◆ Задание ◆
Не раньше какого возраста, согласно тексту о рысях, можно выпускать котят рыси?

◆ Выбранный текст ◆
Мы занимаемся также рысями. Сейчас у нас живет пять рысей, двое рысят находятся на подготовке. Реабилитация рыси – дело сложное, котят можно выпускать не раньше, чем им исполнится 3-5 лет: именно в это время они совершенно отвыкают от человека. Сейчас мы строим подготовительный вольер для рысей, это большая статья расходов.
Во многом на наше решение о строительстве вольера повлиял новый закон о том, что нельзя содержать в домашних условиях диких животных. Уже сейчас появляется много животных-отказников. Люди покупают рысенка, надеясь, что из котенка вырастет милая крупная кошечка, но все получается наоборот: уже после двух лет животное выбирает себе в лучшем случае одного хозяина, а то и вовсе предпочитает держаться особняком. Последние 2-3 года взрослых рысей устроить никуда невозможно, они заканчивают свою жизнь или в таксидермических мастерских, или в частных зверинцах. И сложно сказать, что для них лучше.

◆ Исходные данные ◆
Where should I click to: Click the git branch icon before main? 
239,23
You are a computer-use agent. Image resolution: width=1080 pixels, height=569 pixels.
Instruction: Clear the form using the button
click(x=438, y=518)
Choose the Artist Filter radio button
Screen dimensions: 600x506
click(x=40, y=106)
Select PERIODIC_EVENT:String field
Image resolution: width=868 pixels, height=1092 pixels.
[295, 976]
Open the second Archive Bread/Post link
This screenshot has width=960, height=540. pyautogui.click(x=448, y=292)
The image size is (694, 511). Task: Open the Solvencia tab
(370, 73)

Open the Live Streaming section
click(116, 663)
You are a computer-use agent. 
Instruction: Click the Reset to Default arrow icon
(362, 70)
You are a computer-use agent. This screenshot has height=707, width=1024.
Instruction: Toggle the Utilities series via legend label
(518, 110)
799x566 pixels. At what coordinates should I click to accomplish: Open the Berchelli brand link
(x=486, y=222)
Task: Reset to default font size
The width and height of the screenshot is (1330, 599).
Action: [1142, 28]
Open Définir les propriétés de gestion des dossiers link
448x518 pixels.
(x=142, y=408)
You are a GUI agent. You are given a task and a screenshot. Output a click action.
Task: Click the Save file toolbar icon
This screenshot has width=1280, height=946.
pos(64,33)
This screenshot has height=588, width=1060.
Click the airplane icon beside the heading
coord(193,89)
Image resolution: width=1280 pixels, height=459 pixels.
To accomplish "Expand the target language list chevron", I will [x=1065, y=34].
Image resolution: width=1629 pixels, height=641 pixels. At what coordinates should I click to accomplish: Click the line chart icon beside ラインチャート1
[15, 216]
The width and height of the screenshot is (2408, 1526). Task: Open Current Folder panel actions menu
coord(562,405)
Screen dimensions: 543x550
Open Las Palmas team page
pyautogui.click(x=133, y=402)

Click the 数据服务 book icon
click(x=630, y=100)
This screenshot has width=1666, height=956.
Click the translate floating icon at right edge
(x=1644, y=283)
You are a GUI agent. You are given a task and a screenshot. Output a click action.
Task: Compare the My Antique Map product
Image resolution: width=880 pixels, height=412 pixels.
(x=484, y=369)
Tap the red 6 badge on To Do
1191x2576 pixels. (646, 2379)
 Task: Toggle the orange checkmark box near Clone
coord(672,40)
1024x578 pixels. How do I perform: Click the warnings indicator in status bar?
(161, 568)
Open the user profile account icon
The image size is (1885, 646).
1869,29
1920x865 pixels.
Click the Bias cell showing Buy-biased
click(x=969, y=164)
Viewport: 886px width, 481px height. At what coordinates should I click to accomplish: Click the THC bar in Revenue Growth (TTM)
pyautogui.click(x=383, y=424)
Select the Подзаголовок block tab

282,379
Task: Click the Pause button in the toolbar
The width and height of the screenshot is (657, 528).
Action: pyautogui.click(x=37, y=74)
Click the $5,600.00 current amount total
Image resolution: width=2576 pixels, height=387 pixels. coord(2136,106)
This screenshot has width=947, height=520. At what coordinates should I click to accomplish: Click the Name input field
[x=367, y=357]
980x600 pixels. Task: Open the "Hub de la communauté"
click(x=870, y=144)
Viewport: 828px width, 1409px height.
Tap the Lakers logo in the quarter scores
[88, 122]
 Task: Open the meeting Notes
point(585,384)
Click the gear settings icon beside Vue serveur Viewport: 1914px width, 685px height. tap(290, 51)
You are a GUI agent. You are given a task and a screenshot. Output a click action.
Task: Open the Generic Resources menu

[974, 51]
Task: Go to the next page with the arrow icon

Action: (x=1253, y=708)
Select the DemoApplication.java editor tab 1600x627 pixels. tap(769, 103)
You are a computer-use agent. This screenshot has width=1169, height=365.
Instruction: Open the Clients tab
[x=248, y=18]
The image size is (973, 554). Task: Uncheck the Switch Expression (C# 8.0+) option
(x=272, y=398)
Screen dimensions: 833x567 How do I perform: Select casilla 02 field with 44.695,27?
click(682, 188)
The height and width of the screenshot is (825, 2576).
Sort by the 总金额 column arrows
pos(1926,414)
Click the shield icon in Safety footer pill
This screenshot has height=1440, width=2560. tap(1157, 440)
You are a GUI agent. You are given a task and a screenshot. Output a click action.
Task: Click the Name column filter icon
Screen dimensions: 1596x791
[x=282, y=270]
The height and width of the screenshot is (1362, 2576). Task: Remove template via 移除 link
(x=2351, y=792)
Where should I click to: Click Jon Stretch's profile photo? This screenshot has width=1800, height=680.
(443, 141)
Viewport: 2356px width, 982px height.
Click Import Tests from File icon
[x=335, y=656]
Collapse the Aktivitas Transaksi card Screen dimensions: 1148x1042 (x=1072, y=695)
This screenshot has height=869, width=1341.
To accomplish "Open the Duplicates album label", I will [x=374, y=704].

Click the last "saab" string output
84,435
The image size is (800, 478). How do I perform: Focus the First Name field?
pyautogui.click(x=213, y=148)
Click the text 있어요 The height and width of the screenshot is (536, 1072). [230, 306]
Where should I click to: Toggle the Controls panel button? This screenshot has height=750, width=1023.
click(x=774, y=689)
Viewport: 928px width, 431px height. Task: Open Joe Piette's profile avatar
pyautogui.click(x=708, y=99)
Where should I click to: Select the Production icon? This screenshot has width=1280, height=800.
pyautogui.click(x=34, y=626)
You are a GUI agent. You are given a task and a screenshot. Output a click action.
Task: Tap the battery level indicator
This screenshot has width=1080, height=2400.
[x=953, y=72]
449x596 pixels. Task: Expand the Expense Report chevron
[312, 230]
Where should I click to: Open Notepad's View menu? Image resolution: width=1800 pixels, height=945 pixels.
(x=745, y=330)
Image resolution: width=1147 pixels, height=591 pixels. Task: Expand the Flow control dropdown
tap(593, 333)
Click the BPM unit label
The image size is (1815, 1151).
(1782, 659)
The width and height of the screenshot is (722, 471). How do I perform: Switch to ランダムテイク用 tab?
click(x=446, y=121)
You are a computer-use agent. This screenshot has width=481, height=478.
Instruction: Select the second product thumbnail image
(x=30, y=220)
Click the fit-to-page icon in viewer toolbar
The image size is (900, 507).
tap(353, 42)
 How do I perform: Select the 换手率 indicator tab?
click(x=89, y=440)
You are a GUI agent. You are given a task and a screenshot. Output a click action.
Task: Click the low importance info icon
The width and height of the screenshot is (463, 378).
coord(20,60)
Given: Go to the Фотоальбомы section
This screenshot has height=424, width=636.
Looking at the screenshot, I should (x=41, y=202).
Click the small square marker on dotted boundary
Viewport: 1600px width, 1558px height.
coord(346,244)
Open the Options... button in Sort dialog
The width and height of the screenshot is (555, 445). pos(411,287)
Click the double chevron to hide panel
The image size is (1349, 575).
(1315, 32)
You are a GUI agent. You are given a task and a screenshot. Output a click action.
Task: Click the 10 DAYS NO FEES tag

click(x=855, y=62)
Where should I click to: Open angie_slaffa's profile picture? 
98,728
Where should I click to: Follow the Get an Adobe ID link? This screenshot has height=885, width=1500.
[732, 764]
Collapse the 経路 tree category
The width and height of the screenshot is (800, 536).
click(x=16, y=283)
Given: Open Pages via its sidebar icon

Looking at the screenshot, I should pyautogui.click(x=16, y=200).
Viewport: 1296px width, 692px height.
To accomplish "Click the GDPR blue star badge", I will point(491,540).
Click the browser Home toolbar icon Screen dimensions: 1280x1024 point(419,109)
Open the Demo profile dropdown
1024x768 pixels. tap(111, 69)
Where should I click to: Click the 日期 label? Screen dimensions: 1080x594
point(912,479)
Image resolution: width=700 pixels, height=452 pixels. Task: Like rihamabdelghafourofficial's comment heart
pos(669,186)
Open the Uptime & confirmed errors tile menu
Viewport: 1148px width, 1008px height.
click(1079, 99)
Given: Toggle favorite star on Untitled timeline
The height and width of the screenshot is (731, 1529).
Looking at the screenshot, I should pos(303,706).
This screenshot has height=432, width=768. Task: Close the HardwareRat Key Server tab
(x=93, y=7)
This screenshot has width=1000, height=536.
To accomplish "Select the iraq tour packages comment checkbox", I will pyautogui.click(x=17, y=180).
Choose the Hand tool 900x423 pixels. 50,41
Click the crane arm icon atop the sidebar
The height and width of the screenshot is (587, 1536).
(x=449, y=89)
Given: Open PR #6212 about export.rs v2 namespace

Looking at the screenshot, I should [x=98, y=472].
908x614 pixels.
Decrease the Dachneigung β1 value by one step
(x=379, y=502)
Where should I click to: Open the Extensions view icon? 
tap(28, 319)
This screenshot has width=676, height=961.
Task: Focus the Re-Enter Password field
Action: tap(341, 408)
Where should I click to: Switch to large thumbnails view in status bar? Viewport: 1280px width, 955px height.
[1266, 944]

◆ Ответ ◆
Не раньше, чем им исполнится 3–5 лет.